- [Work to complete]: A verbatim copy of all the data is required; the pictures should not appear in it.

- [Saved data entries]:
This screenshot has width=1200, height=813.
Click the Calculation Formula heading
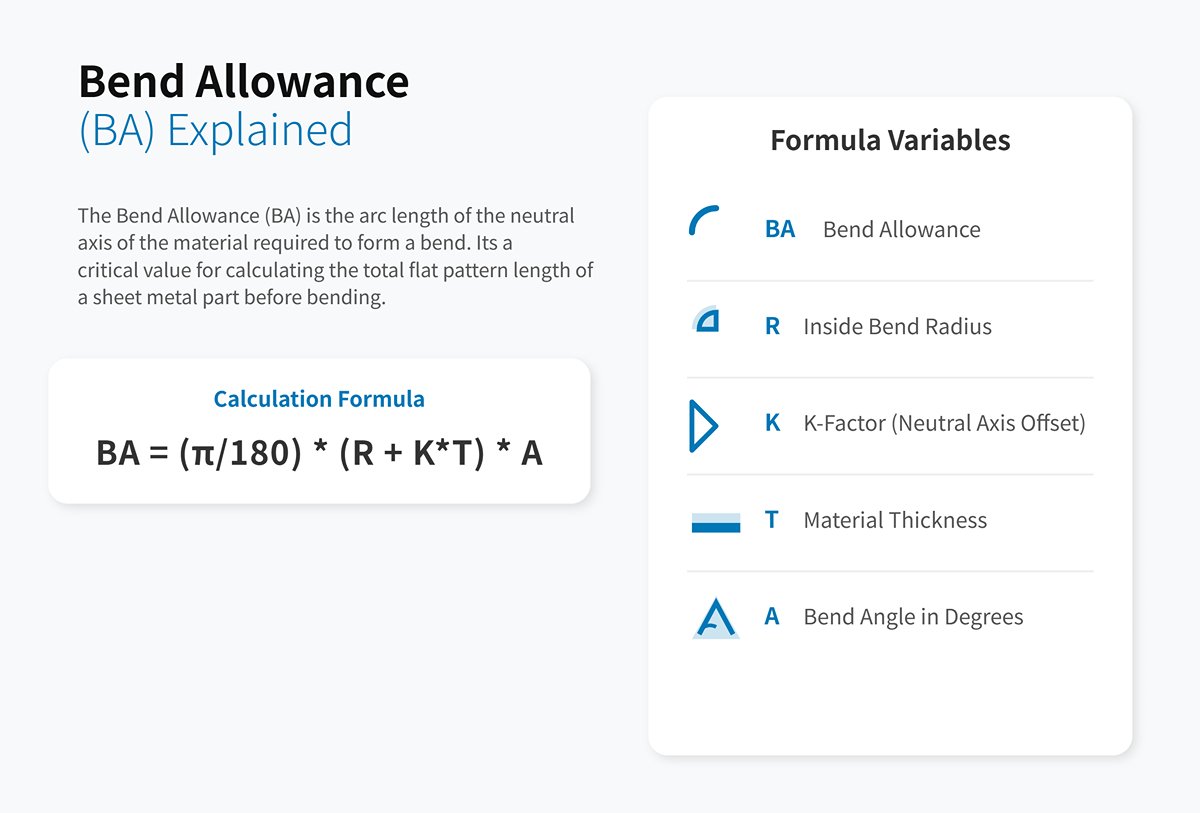click(319, 399)
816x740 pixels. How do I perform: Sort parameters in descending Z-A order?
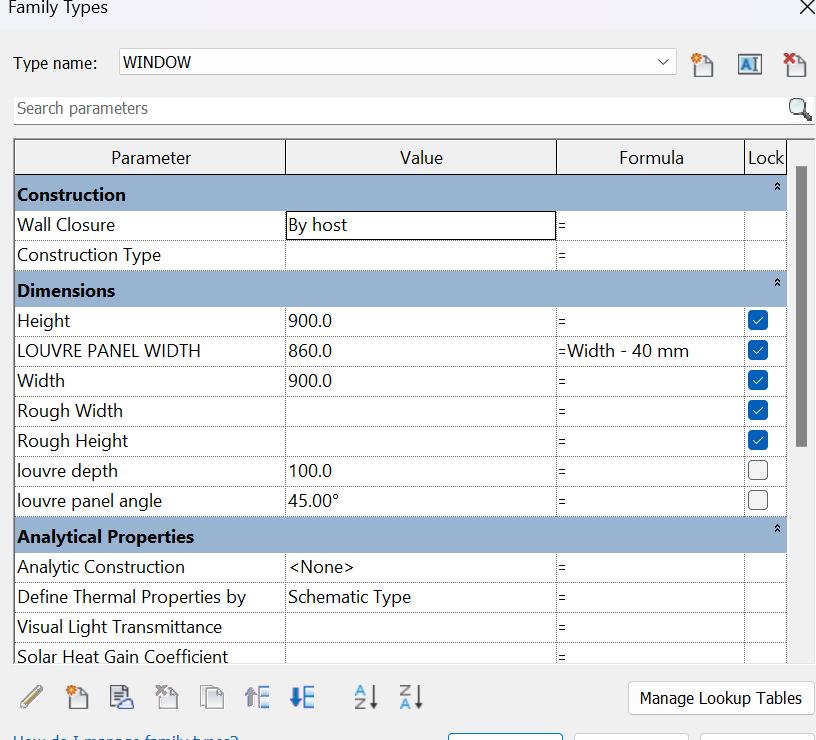click(411, 697)
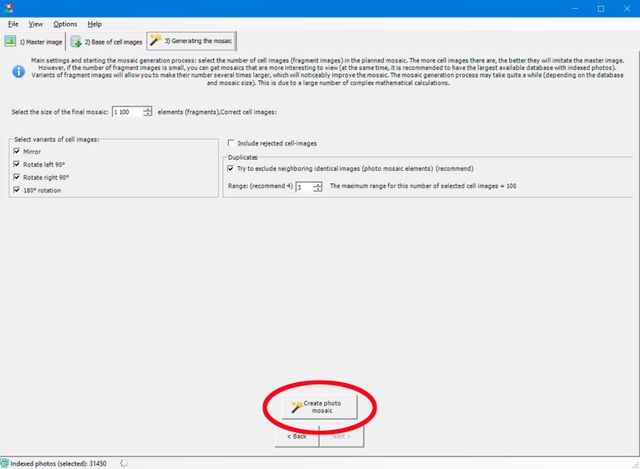Toggle the Mirror checkbox
The width and height of the screenshot is (640, 469).
(x=17, y=151)
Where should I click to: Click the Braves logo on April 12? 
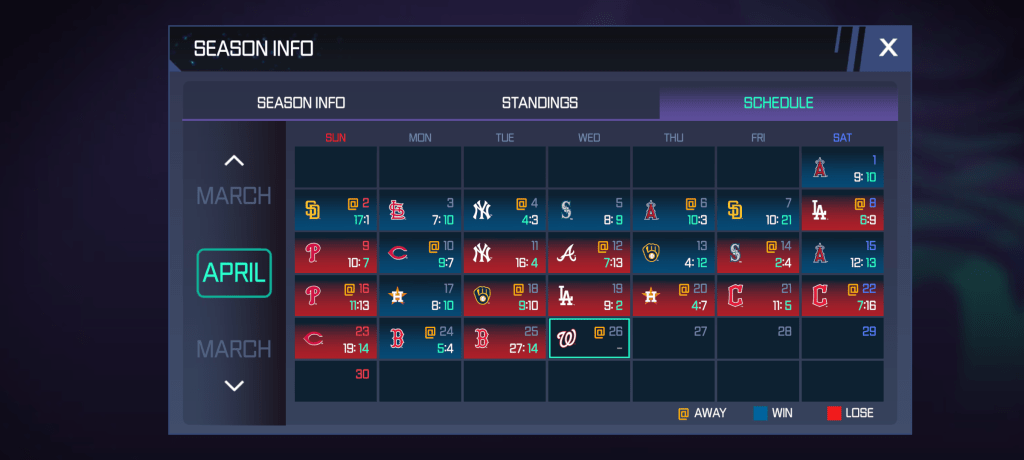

- [Solution to the problem]:
This screenshot has width=1200, height=813.
Click the Calculation Formula heading
click(319, 399)
816x740 pixels. How do I perform: Sort parameters in descending Z-A order?
click(411, 697)
Toggle the Mirror checkbox
The width and height of the screenshot is (640, 469).
(x=17, y=151)
Where should I click to: Click the Braves logo on April 12? 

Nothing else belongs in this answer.